On one side was Ptolemy IV, the King of Egypt, and on on the other was Antiochus III the Great, the King of the Seleucid Kingdom, which was formed after Alexander the Great died and his empire was divided, and covered lands from Persia to northwest India.

With the rise of taxonomy and zoology, scientists eventually turned to ancient history. Ptolemy had gotten his elephants from Eritrea but why were they so much smaller than their Indian counterparts? According to Polybius, the smaller African elephants could not stand up to the greater size and strength of their Indian opponents and were routed easily.

In 1948, William Gowers reasoned that Ptolemy must have fought with forest elephants.
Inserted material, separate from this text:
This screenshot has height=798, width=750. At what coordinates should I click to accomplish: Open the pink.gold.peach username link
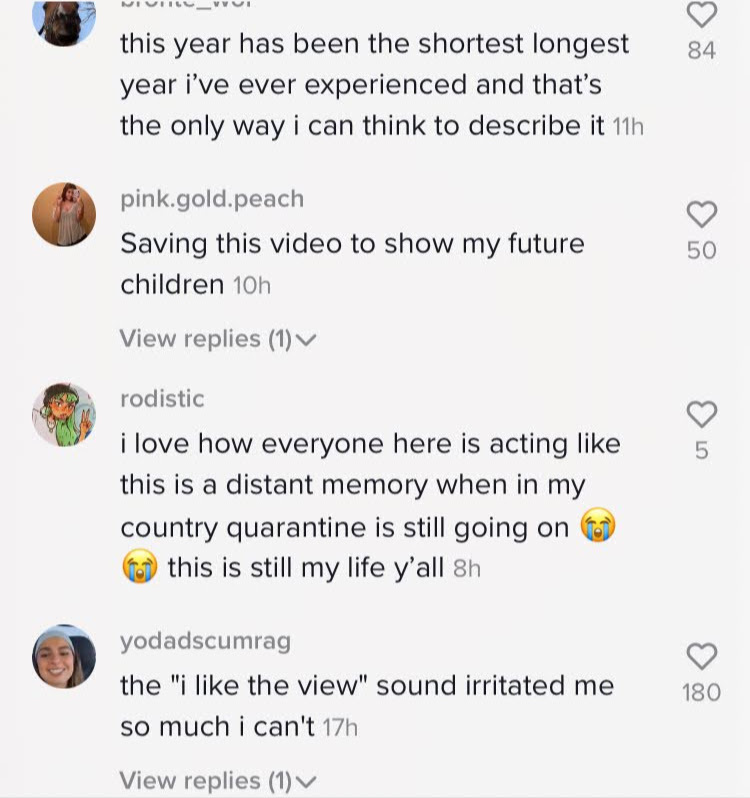click(x=211, y=199)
Lacking evidence otherwise, the idea has been commonly mentioned in many papers. But was it so?  Did Ptolemy employ African savanna elephants (Loxodonta africana) or African forest elephants (Loxodonta cyclotis) in the Battle or Raphia?


The disaster among the elephants didn't cost Ptolemy the battle, his Egyptian phalanx held, Image link: Wikipedia.

"What everyone thinks about war elephants is wrong," said Alfred Roca, a professor of animal sciences and member of the Institute for Genomic Biology at the University of Illinois at Urbana-Champaign, who led the new research.

"Until well into the 19th century the ancient accounts were taken as fact by all modern natural historians and scientists and that is why Asian elephants were given the name Elephas maximus," said Neal Benjamin, an Illinois veterinary student who studies elephant taxonomy and ancient literature with Roca. "After the scramble for Africa by European nations, more specimens became available and it became clearer that African elephants were mostly larger than Asian elephants. At this point, speculation began about why the African elephants in the Polybius account might have been smaller. One scientist, Paules Deraniyagala, even suggested that they might even have been an extinct smaller subspecies."

"Using three different markers, we established that the Eritrean elephants are actually savanna elephants," said Adam Brandt, a doctoral candidate in Roca's laboratory and first author of the paper. "Their DNA was very similar to neighboring populations of East African savanna elephants but with very low genetic diversity, which was expected for such a small, isolated population."

The markers also revealed that these Eritrean elephants have no genetic ties to forest or Asian elephants, as other authorities have suggested. Roca and Brandt hope their findings will aid conservation efforts.

"We have confirmed that this population is isolated and may be inbred," Brandt said. "This population will require habitat restoration and preservation to minimize the possibility of human conflict. That's really the issue—not having a place to go."

Published in the Journal of Heredity.